Abubakari Yakubu (13 December 1981 – 31 October 2017) was a Ghanaian footballer who played mainly as a defensive midfielder but also as a defender.

Club career
Born in Tema, Yakubu joined AFC Ajax at only 17, going on to remain in the Netherlands for one full decade. He made his Eredivisie debut on 19 April 2000, playing 50 minutes in a 1–1 away draw against FC Den Bosch and finishing his first season with only five matches.

Yakubu played in an average of 15 league games in the following four years, going on to make 89 competitive appearances and helping the Amsterdam side to two national championships and the 2001–02 edition of the Dutch Cup. During the 2002–03 campaign he featured in five matches in the UEFA Champions League, in a quarter-final run that ended at the hands of eventual champions A.C. Milan; he spent 2004–05 on loan to fellow league team Vitesse Arnhem.

In the ensuing off-season, Yakubu signed permanently with the latter club for four more years, being intermittently used during four seasons and released in the summer of 2009. In early October, he had an unsuccessful trial with TSV 1860 Munich from Germany.

______________________________

## Required actions
(A) Name every football club mentioned in the Yakubu biography.
(B) According to the Yakubu biography, on what date did he make his Eredivisie debut?
(C) Please echo the stretch of the Yakubu biography from "Club career" through "only five matches.".

## Information shown
______________________________

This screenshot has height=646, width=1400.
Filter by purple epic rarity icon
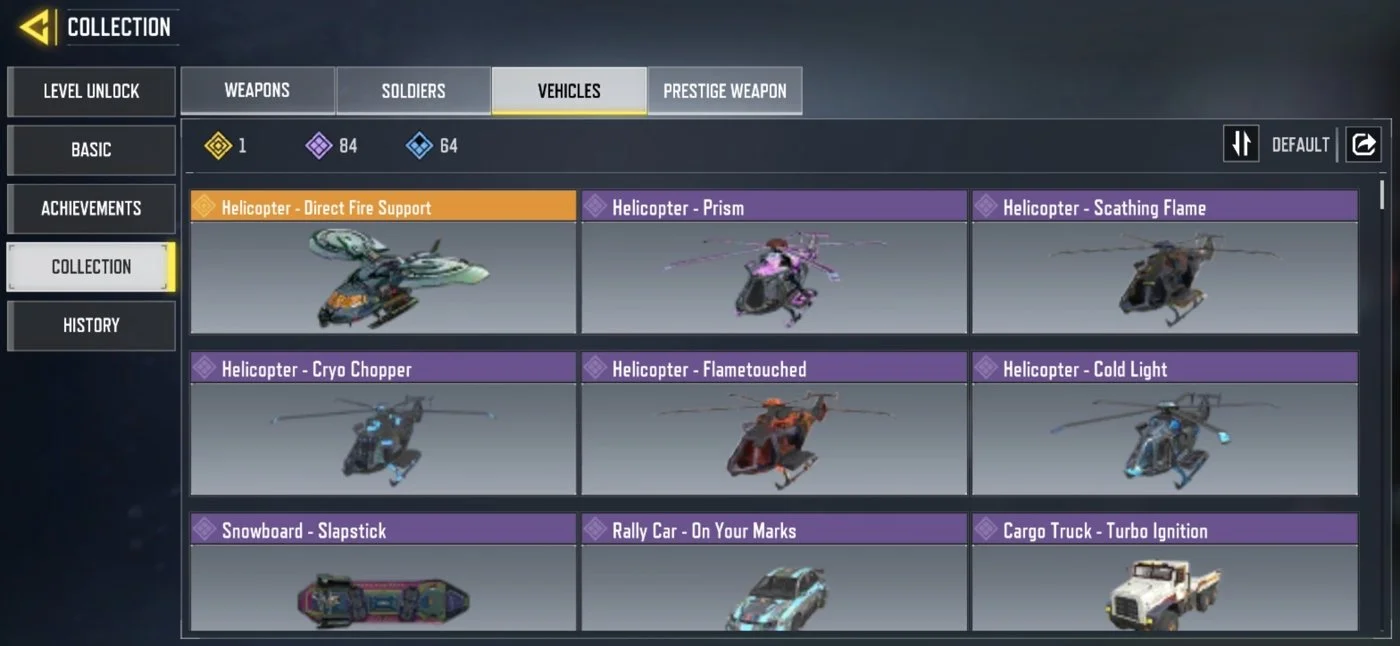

______________________________

## Outputs for the tasks
(A) AFC Ajax, FC Den Bosch, A.C. Milan, Vitesse Arnhem, TSV 1860 Munich

(B) 19 April 2000

(C)
Club career
Born in Tema, Yakubu joined AFC Ajax at only 17, going on to remain in the Netherlands for one full decade. He made his Eredivisie debut on 19 April 2000, playing 50 minutes in a 1–1 away draw against FC Den Bosch and finishing his first season with only five matches.